Tribal Government & News
Kennedy testifies before U.S. Senate regarding 1980s consent decree
By Dean Rhodes
Smoke Signals editor
Tribal Council Chairwoman Cheryle A. Kennedy testified virtually before the U.S. Senate’s Indian Affairs Committee on Wednesday, Feb. 16, in the Grand Ronde Tribe’s continuing efforts to update the mid-1980s consent decree that limits Tribal hunting and fishing rights.
Ostensibly, Kennedy testified in support of Senate Bill 3126 introduced by Oregon Sen. Jeff Merkley on Nov. 1, 2021, as well as expressed support for a companion bill that would do the same for the Confederated Tribes of Siletz Indians.

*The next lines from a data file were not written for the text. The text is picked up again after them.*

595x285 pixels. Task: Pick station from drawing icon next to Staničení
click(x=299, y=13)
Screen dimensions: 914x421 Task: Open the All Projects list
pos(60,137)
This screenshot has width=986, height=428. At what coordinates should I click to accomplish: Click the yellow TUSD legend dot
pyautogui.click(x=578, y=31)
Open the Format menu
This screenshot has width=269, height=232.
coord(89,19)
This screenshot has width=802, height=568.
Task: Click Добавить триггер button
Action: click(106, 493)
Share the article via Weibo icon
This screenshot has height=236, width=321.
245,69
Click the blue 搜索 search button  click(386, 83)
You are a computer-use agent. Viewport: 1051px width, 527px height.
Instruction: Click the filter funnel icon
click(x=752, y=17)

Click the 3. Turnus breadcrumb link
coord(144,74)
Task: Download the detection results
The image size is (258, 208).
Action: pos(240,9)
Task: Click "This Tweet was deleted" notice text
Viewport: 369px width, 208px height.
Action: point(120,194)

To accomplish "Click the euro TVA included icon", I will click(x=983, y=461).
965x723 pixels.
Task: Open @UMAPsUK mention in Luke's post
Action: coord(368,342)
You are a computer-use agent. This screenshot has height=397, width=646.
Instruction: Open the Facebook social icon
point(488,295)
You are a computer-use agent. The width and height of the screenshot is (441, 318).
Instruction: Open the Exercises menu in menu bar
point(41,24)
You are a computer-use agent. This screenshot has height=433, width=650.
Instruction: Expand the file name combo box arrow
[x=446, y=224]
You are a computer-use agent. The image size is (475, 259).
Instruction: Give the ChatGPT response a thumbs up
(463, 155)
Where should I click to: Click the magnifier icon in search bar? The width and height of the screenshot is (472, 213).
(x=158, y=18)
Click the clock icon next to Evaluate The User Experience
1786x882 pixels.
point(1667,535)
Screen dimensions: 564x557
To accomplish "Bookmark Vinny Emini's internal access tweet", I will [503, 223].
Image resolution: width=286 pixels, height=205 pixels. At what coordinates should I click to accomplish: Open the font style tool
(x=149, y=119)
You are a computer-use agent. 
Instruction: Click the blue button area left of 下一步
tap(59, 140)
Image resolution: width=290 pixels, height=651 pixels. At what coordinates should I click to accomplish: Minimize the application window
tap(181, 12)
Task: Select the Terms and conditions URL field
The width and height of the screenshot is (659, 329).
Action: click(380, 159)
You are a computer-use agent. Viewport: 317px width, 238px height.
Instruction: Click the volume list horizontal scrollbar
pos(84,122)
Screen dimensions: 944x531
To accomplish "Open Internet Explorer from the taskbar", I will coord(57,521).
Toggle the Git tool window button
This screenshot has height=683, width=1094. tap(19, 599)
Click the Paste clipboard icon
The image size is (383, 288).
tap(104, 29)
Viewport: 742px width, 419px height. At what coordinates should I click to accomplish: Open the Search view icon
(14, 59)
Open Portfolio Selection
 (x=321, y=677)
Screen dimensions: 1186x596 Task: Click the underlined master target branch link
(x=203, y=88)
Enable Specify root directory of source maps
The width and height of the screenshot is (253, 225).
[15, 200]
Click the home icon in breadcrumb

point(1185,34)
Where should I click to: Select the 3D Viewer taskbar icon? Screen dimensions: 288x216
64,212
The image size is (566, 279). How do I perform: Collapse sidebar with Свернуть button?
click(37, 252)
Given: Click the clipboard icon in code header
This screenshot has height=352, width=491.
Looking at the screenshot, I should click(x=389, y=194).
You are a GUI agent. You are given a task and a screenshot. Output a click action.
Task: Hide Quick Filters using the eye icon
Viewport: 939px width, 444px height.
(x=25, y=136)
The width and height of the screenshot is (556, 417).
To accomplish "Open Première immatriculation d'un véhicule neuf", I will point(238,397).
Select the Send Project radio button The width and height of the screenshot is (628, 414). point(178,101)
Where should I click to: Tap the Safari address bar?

“These agreements have provisions in them that prohibit any amendments or modifications,” Kennedy said. “These two bills simply authorize a process to permit Grand Ronde and Siletz to amend these older agreements and negotiate updated hunting and fishing arrangements that meet the needs of both the state of Oregon and the Tribes.”
Kennedy’s Senate testimony follows on the heels of publishing an op-ed in The Oregonian newspaper in November in which she called the consent decree “unjust.”
Merkley’s bill would allow the Grand Ronde Tribe and the state of Oregon to replace, amend or otherwise modify the agreement the Tribe and state reached in January 1987 that limits hunting, fishing, trapping and animal gathering rights by Tribal members. It also would allow the Tribe and state to amend the agreement in the future by mutual consent.
In the mid-1980s, the Grand Ronde Tribe had been restored to federal recognition, but was still seeking return of Reservation land. Several factions in Oregon, including the Yamhill County Sportsman’s Association, were concerned about Tribal member hunting and fishing rights and the Tribe agreed to a consent decree to elicit state support for the return of land, which occurred in September 1988 with the signing of the Grand Ronde Reservation Act.
“Grand Ronde leaders were left with no choice but to sign such an agreement,” Kennedy testified. “I was on the Tribal Council during this time and I agreed with other Tribal members who believed that this bargain with the state was one made with ‘a gun to our head.’ ”
According to a June 1986 report from then-Tribal Council Chairman Mark Mercier, misinformation about the Tribe’s Reservation Plan was “reaching hysterical proportions.” He also reported that Tribal Council thought that obtaining a land resource base was key and that “hunting and fishing was an issue that could have been taken up at a later date.”
Under the decree, Tribal members’ ability to hunt and fish is confined to Reservation land and nearby areas. Tribal members cannot hunt or fish in culturally significant areas or during appropriate times of the year for ceremonial purposes.
In addition, the Grand Ronde and Siletz Tribes are the only ones in the United States that cannot negotiate hunting and fishing issues with the state in which their respective Reservations are located, Kennedy said.
“The 1970s and 1980s were a time when Oregon Tribes and the state were frequently at odds on hunting and fishing issues,” Kennedy testified. “Oregon Tribes had achieved victories in several Tribal hunting and fishing lawsuits and the state was frustrated with its losses in federal courts. Over several decades now, the Tribal-State relationship has improved dramatically. In particular, Grand Ronde has been recognized by the Oregon Department of Fish and Wildlife as an exceptional land manager and has worked diligently and successfully to restore critical wildlife habitat in western Oregon. And these accomplishments have been achieved while working under the unwieldy regulatory framework established in the Tribe’s 1986 agreement with the state.
“Since circumstances have changed significantly over the past 35 to 40 years, the Tribes would like to have the ability to amend and modernize their hunting and fishing agreements with the state of Oregon. This can only occur if the Grand Ronde and Siletz reservation acts are amended.”
Kathryn Isom-Clause, deputy assistant secretary of Indian Affairs with the Department of the Interior, said the department supports both the Grand Ronde and Siletz bills.
The hearing was chaired by Democratic Sen. Brian Schatz of Hawaii and vice chaired by Republican Sen. Lisa Murkowski of Alaska.
An identical bill was introduced in the U.S. House of Representatives by Oregon Rep. Kurt Schrader and co-sponsored by Rep. Suzanne Bonamici on Dec. 23, 2021. HR 6346 has been referred to the House Subcommittee for Indigenous Peoples for consideration.